Second Life nell’ultimo anno e mezzo ha suscitato commenti di tutti tipi, nel bene e nel male, ma forse pochi hanno visto in questo ambiente virtuale un’espressione di quella che sarà sempre più una realtà centrale nel marketing e nell’ideazione del prodotto: i prosumer.
Citato per la prima volta da Alvin Toffler nel suo libro The Third Wave nel 1980, il termine prosumer indica la natura ibrida di queste figure, a metà fra il consumatore di un prodotto ed il creatore dello stesso, con un confine sempre più labile fra i due mondi.
Anche se Second Life non è un prodotto tangibile non si può fare a meno di osservare che il suo sviluppo è diverso da quello dei tradizionali giochi multiplayer online: qui infatti non c’è uno storyboard creato da pochi cui gli altri si devono adattare ma tutto nasce dal lavoro creativo dei suoi ‘abitanti’.
Certo si tratta di un esempio particolare ma, come viene ben illustrato nel libro Wikinomics di Tapscott e Williams, non è una situazione isolata né si può ricondurre alla semplice personalizzazione del prodotto che sta alla base dei vecchi approcci customer centric del marketing.
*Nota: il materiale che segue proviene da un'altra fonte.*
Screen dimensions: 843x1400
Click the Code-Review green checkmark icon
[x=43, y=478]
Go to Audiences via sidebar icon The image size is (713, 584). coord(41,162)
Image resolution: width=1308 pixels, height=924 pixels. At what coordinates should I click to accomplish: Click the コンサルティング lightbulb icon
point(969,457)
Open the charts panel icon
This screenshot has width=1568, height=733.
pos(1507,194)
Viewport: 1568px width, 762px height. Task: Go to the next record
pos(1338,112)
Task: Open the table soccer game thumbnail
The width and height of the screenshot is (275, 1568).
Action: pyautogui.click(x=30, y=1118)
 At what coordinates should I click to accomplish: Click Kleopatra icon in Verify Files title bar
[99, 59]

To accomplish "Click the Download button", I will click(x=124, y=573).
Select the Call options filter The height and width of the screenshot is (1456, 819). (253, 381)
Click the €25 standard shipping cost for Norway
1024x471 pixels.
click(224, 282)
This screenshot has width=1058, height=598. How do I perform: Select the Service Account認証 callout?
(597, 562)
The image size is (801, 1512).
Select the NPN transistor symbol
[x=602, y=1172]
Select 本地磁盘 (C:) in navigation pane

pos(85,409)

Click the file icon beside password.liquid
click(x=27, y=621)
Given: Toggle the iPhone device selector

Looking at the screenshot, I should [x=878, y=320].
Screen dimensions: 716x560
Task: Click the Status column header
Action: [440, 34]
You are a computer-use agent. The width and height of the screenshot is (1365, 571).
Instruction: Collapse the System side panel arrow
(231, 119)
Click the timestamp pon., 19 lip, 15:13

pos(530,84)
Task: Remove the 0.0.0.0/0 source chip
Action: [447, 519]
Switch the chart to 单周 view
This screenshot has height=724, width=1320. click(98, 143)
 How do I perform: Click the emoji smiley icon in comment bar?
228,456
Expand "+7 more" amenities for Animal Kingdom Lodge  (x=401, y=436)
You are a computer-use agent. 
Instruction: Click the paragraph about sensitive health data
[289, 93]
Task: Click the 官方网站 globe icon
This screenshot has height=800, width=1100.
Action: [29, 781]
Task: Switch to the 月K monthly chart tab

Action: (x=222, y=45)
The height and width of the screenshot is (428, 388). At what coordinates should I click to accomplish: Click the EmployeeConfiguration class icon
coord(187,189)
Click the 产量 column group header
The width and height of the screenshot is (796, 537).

I prosumer infatti contribuiscono alla creazione del prodotto in maniera radicale, scoprendone nuovi usi e modificandolo anche profondamente, con o senza il consenso di chi lo produce.
Oggi questi fenomeni, noti già da tempo, assumono però una forza molto più dirompente grazie al web collaborativo che permette a grandi community di appassionati di scambiarsi esperienze e idee accelerando lo sviluppo delle varianti e delle novità.
C’è chi ha imparato presto a creare valore da questo fenomeno. La Lego ad esempio, dopo i primi tempi in cui diffidava le community dal continuare nella modifica del suo software della serie Mindstorm, ha capito quale poteva essere il valore di questo contributo ideativo (che per altro non accennava a fermarsi).
Oggi dunque gli utenti possono scaricare gratuitamente un kit di sviluppo software dal sito mindstorms.lego.com e poi possono ripubblicare le proprie creazioni con le relative specifiche, dando alla Lego suggerimenti e idee cui il suo team di R&S non avrebbe probabilmente mai pensato.
Va detto anche che il ‘prosumo’ non è privo di difficoltà per le aziende: c’è chi ad esempio ha costruito volutamente un sistema chiuso (Ad es. apple con l’Ipod) in cui il business si fonda anche sull’obbligo di usare le piattaforme proprietarie (ad es. Itunes) per usare il prodotto.
In questo tipo di architettura non è facile pensare di dare dei kit aperti agli utenti per favorire le modifiche del prodotto, d’altra parte i più esperti riescono comunque a fare delle modifiche e l’azienda di Steve Jobs fatica a scoraggiare apertamente gli utenti più appassionati dell’Ipod da questo utilizzo.
Dunque Apple per ora tace e studia il comportamento degli utenti per capire cosa fare in futuro.
Qui in effetti si colloca il ‘dilemma del prosumo’: aprirsi e rischiare di cannibalizzare il proprio business o chiudersi rovinando la propria reputazione e rallentando lo sviluppo dei propri prodotti?
E per quanto si potrà rimanere arroccati su posizioni difensive man mano che le nuove generazioni diventano sempre più esperte di tecnologia e hanno un ecosistema online sempre più grande dove parlarsi e confrontarsi?
Probabilmente dunque le aziende in un prossimo futuro dovranno confrontarsi sempre più spesso con questa situazione e per farlo in modo produttivo dovranno evolvere la propria cultura, accettando di perdere una parte del controllo sui propri prodotti piuttosto che far andare via i clienti, che invece dovranno poter accedere a kit di sviluppo per agire sui beni, volutamente modulari, in ambienti di lavoro e di collaborazione.
In questa ottica il cliente andrà trattato sempre più da pari in quanto una parte del valore sarà creato da lui e, anche se il vantaggio maggiore sarà per l’impresa che orchestra queste comunità, dovrà essere retribuito al di là della migliore esperienza di prodotto che sperimenterà (la Lego ha assunto per 11 mesi i migliori sviluppatori per contribuire alla creazione di alcune novità).
Non sono scelte facili ma i vantaggi che un approccio aperto possono portare allo sviluppo di un prodotto dovranno, prima o dopo, far riflettere tutti sull’opportunità di adottarle, prima che sia tardi.